The mantra of Elizabeth Gilbert's Oprah's Book Club bestseller seems to be "You can have it all without really giving up anything fun," and the film adaptation offers up huge comforting spoonfuls of travel porn, food porn and therapy, in such abundance that you'll fill on empty calories before digesting any nutritious bits.
Spiritualism and commercialism rub each other raw as uptight New Yorker Liz Gilbert (Julia Roberts) ditches both her husband (Billy Crudup) and new boyfriend (James Franco) for a year-long spiritual quest through Italy, India and Bali, and to write a book. Of course, the movie barely mentions that this costly trip was funded by a huge publisher's advance, one that no average girl would have access to. Details.
She stops first in Rome, where petite Liz enjoys an extended buona serra of boozing and eating. The food close-ups are straight from Saveur magazine, with loving close-ups of proscioutto and figs meant to induce drool. Really, the crews at the Food Network should almost be embarrassed, as a simple plate of pasta has never looked more delicious on film.
After relatively laid-back Italy, it's off to hectic Calcutta, where Liz wades hip-deep into fast-food spirituality at a swank ashram. There she runs smack into the film's most interesting male foil, a grizzled Texan philosopher played with laconic grace by Richard Jenkins (The Visitor). He charmingly calls her "groceries" for the way she can polish off a plate of food, and he's another member of the sad divorcee club, and he gently berates Liz daily until breaking down and telling the sob story of how he drank away happiness.
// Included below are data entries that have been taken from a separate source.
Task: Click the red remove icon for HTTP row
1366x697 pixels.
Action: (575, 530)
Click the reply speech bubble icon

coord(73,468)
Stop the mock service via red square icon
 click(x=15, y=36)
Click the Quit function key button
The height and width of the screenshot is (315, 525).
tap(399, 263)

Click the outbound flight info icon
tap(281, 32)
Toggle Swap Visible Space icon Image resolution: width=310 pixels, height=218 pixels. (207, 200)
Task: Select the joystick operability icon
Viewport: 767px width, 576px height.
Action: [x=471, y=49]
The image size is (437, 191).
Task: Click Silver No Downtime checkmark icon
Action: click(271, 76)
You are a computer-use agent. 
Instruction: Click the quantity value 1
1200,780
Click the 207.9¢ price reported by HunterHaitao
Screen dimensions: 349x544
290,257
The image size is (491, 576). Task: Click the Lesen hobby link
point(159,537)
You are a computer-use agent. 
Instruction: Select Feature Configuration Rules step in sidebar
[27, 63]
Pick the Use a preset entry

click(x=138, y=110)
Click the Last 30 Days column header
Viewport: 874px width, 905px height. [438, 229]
Liz keeps on jet-setting, off to exotic Bali, where a toothless medicine man-huckster reads her palm and tells her to seek balance, when she's not busy striking beatific yoga poses as the camera spins around her to reveal lush countryside and honeyed ocean sunsets. You'll regularly find more profundity on the Travel Channel. Luckily, Javier Bardem is there to straighten her out with his soulful eyes and tender kisses.
Eat, Pray, Love is fairly enjoyable due to actors and settings, but it's a dummy's guide to enlightenment, and as cinema it's How Stella Got Her Groove Back sponsored by Expedia.